“I’m understanding one thing,” Leslie leaned forward, one hand extended, “you’re a clever kid. You needn’t be ashamed of letting it be known on the campus that you are a professional. Why keep it a secret?”
“I’d rather no one here, except you, knew it,” the other girl exclaimed in quick alarm. “You must promise me you won’t tell anyone what I’ve told you—my story in confidence. Promise me—”
“Don’t worry. You may rest assured no one will ever learn it from me,” Leslie interrupted. “I give you my word. There’ll be no come-back.”
“Thank you. I know I can trust you.” Alarm slowly faded from the freshman’s worried features. “There’s no disgrace in having been a circus performer,” she went on after a moment’s hesitation, her tone defensive. “The trouble is this. Circus folks are mostly misunderstood by the public at large. They aren’t low and ignorant as is too often supposed, the performers, I mean. They are sober, quiet, good-living people who are obliged to take the best possible care of themselves so as always to be in good physical trim for their work, which is generally dangerous. I’m not ashamed of my circus life, or of my circus friends. It’s not that.” She shook her black head almost vehemently. “It’s only that I’ve said good-bye to that life. I shall never again do professional trapeze work. Entering Hamilton is the beginning of my new life. I want to be like the girls are who come from aristocratic families. I’m not. I understood that much soon after I’d entered Warburton. That was hot air, most of what I said at the station—pretending I was somebody at Warburton. I—I wasn’t. I knew only a few girls—none of them belonged to the toppo social gang that ran things there.”

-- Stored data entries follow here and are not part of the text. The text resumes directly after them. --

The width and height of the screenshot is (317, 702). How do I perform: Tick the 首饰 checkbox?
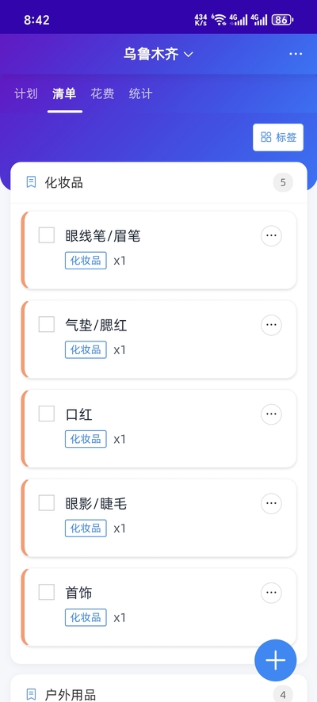(x=47, y=592)
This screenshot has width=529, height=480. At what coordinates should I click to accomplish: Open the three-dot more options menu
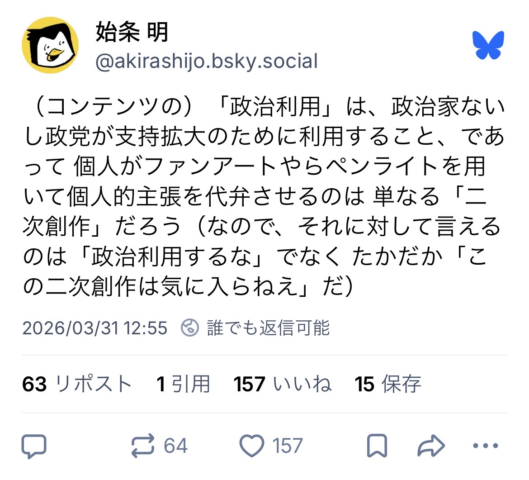[485, 446]
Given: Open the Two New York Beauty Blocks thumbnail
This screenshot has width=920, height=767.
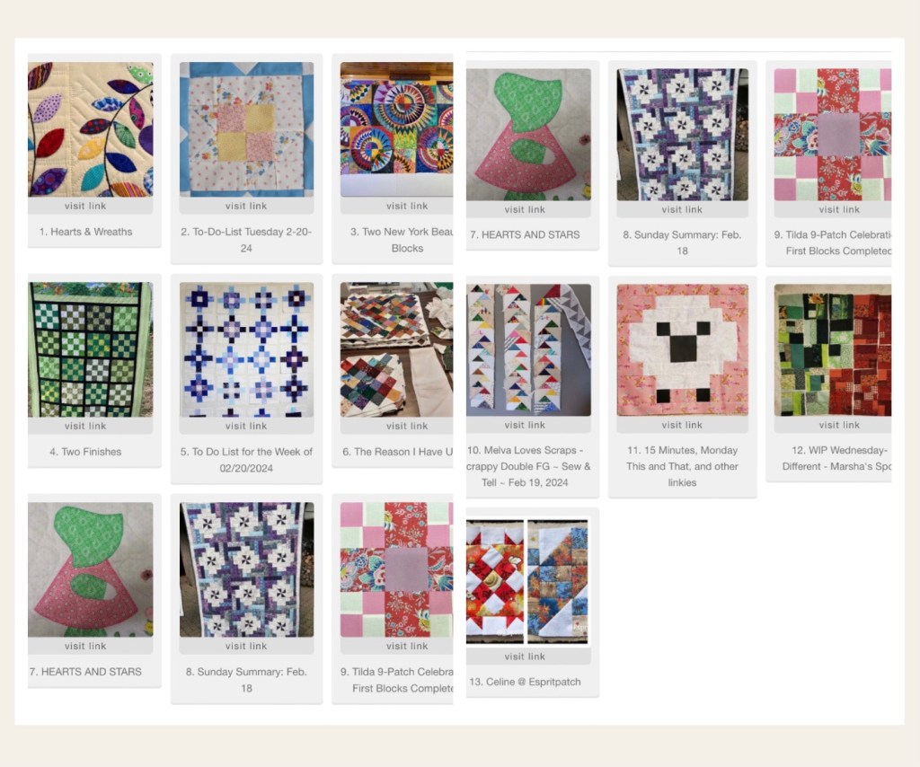Looking at the screenshot, I should pyautogui.click(x=396, y=129).
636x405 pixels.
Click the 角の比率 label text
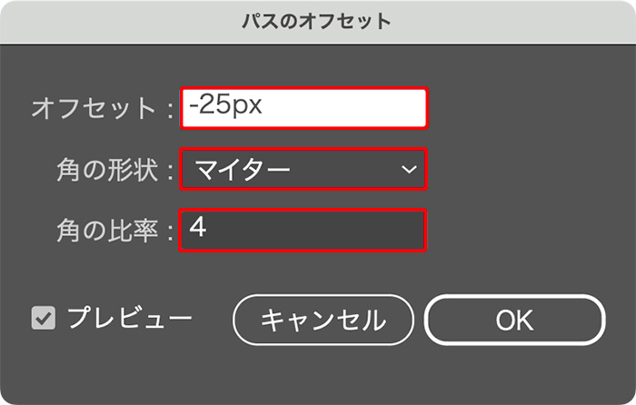point(107,231)
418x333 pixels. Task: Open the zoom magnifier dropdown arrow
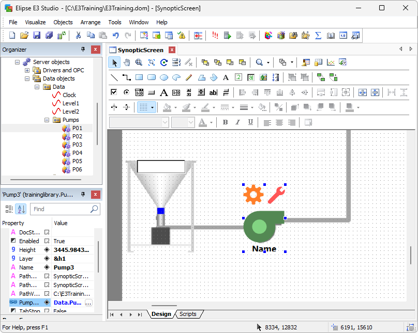(268, 62)
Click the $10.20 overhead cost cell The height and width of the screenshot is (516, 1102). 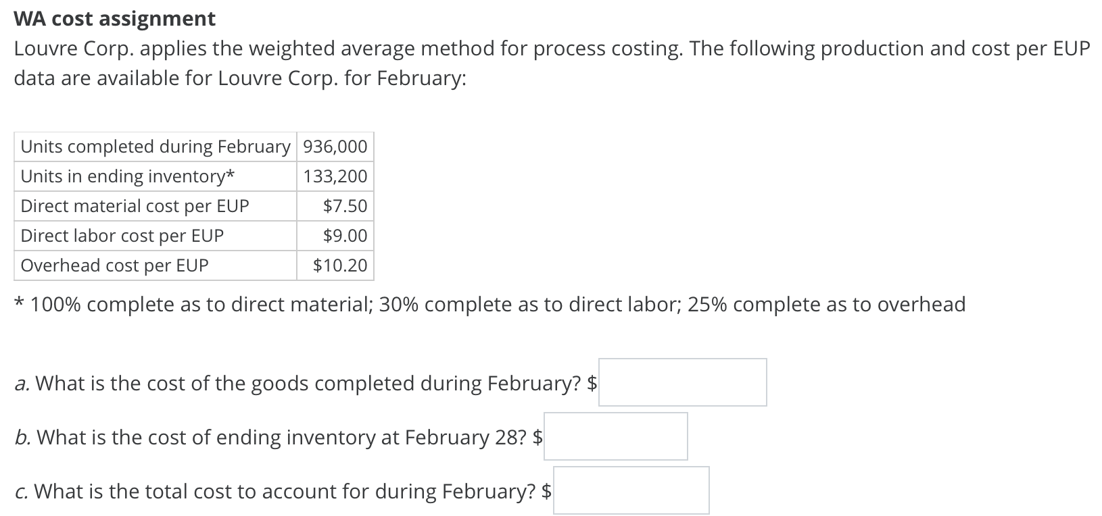tap(339, 265)
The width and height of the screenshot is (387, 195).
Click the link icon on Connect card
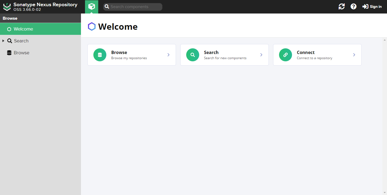click(286, 55)
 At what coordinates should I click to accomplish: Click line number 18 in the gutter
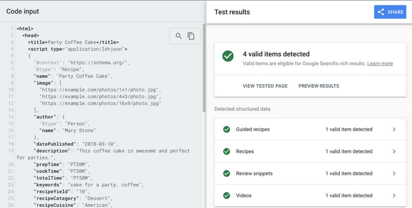tap(11, 144)
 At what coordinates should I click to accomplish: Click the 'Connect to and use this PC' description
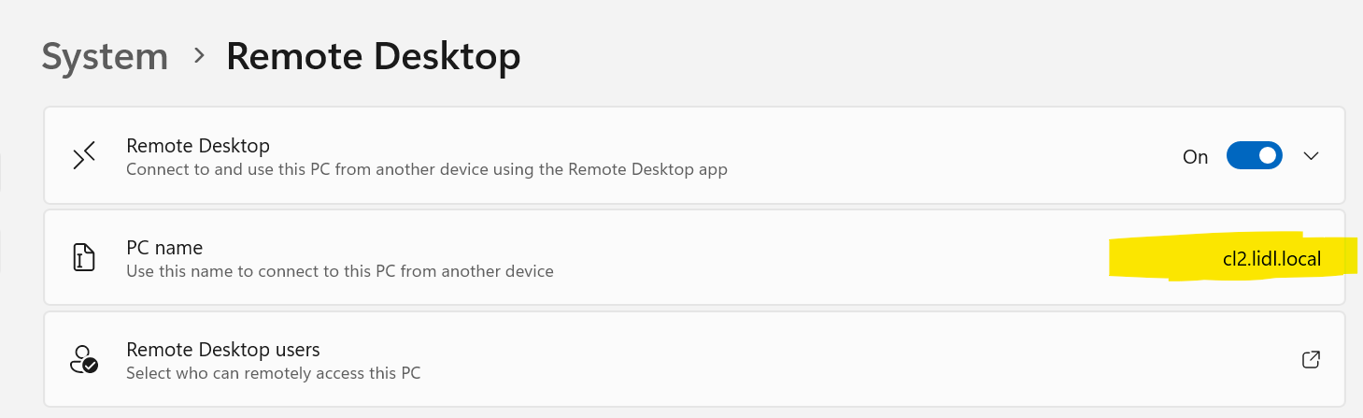tap(427, 170)
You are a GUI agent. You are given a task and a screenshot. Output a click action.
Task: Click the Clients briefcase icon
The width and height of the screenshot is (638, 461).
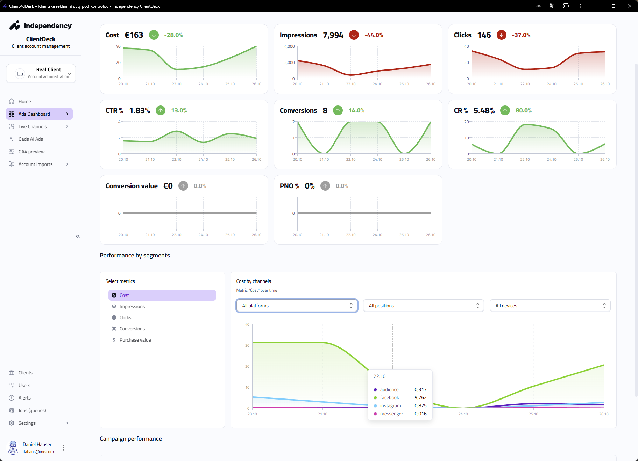[12, 373]
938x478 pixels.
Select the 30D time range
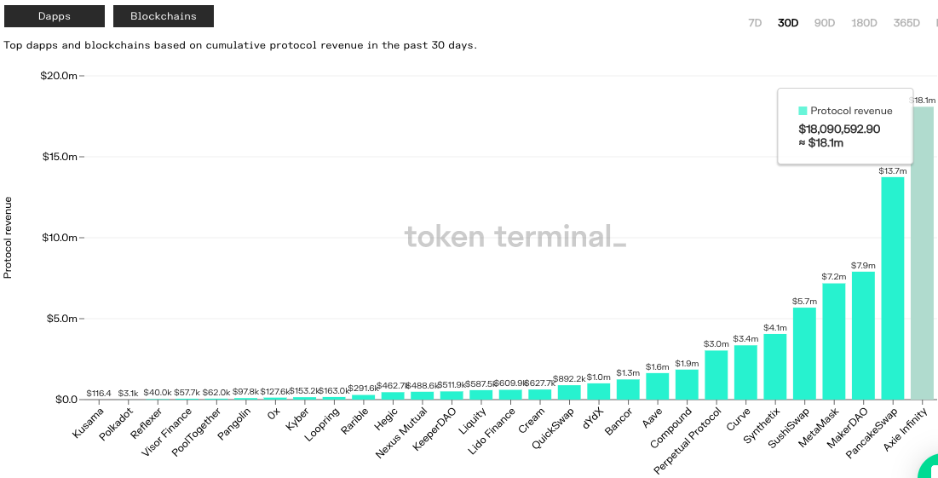(x=788, y=23)
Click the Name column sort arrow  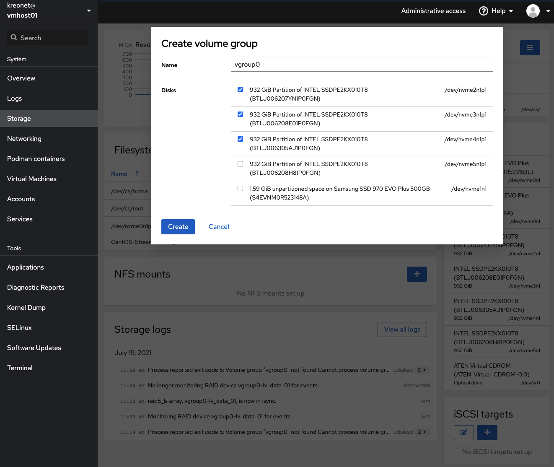point(137,174)
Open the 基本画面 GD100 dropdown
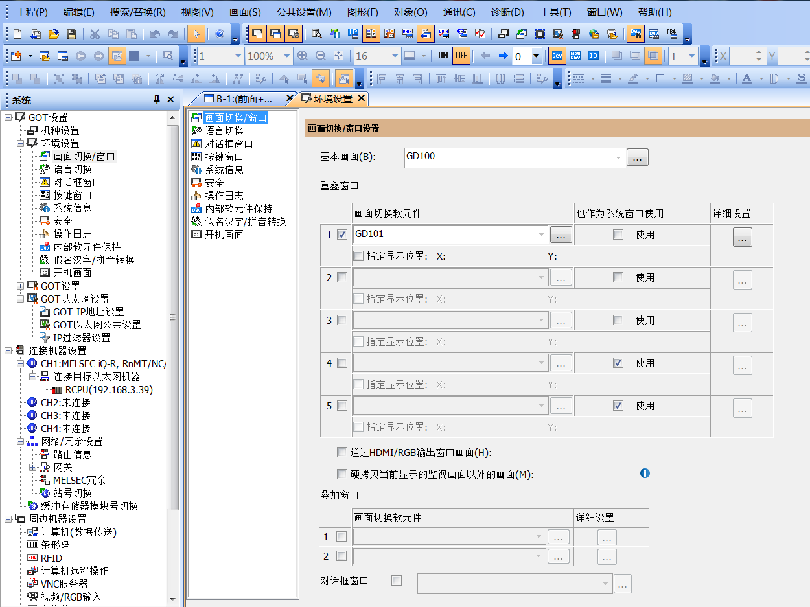Image resolution: width=810 pixels, height=607 pixels. coord(618,157)
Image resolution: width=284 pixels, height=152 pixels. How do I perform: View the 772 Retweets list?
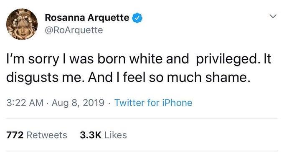coord(37,135)
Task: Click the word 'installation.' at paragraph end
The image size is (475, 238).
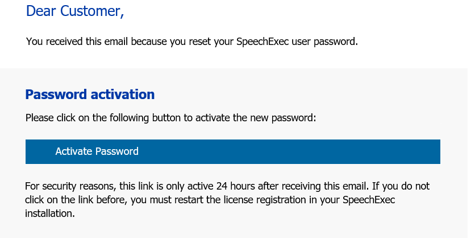Action: point(49,213)
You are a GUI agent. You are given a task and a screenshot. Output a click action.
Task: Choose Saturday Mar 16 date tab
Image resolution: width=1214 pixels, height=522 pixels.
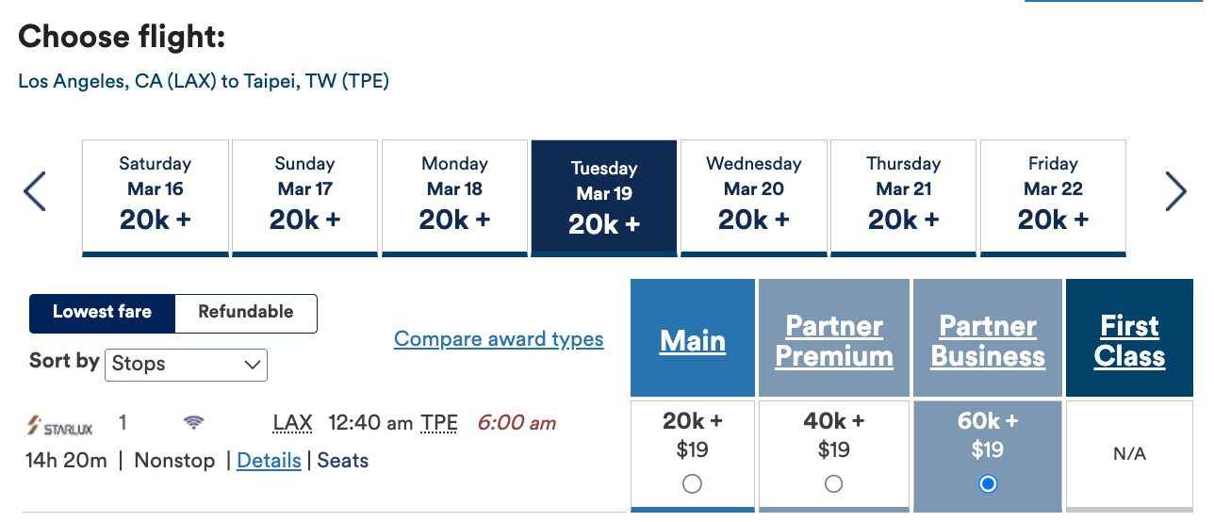(x=156, y=196)
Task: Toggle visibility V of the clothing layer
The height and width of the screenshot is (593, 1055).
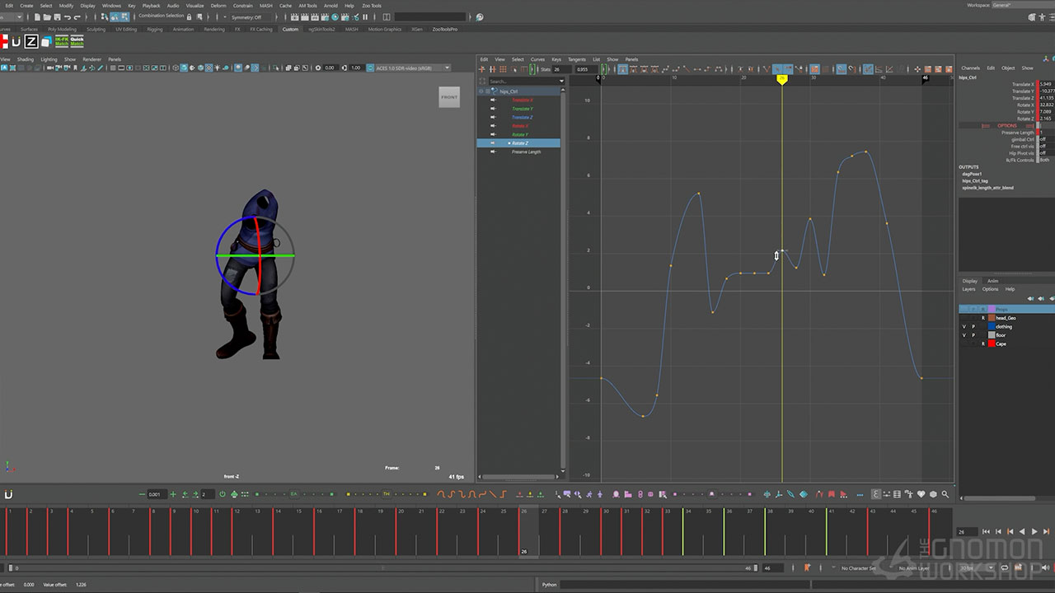Action: click(964, 327)
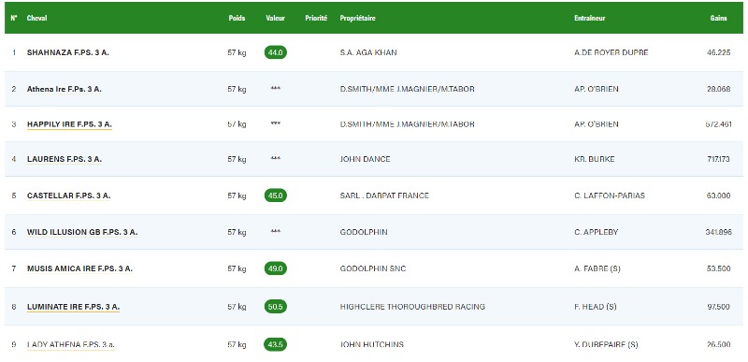
Task: Click the Entraineur column header
Action: click(x=590, y=18)
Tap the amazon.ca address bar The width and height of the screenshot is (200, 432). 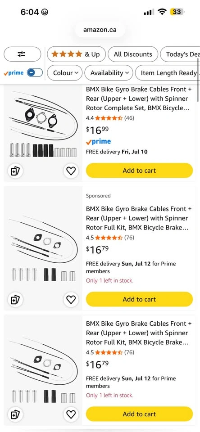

A bright flush mantled the little girl’s round cheeks as she made this confession. “I don’t want to be a snob—never that, but I’d love to be what the circus crowd call ‘a fine lady.’ I’d love to have poise and distinction; an air, you know.” She crested her black head in an unconscious imitation of her idea of aristocracy. “You are like that. So are those two girls who were with you at the station. The little girl was so sweet, and had such lovely manners. I’m going to try to be like her.”
“Don’t try to be like anyone but yourself,” Leslie advised emphatically. “Make your own personality count. I don’t agree with you about keeping your circus life a secret. Hamilton used to be a snob shop, but not now. Cleverness counts for more than money here. You’re an artist in your line. The girls would go crazy over your trapeze stunt, and you, if they knew about you.” Leslie already had a managerial eye upon the little girl for a vaudeville show she and Leila were in process of planning as a first offering at the Leila Harper Playhouse.
“No, no.” There was active distress in the refusal. “It wouldn’t do. Girls are queer. They might pretend to admire me here on the campus, then turn around and try to down me because I’d been with a circus.”
“The upper class students wouldn’t—”
“But I’m a freshman,” cut in Miss Ogden, “and I want to stand well with my own class. It might make a great difference. I saw that crowd of freshmen who came to the Hall this evening. They looked awfully toppo. I shouldn’t care to have them know about my circus life. I’d love to be friends with them. They certainly showed class.”
A great light suddenly burst upon Leslie. So that was the way things were with Jewel Marie. There was nothing she felt privileged to offer in the way of advice that the socially-ambitious freshman might care to hear. She would have to discover for herself that all was not gold that glittered.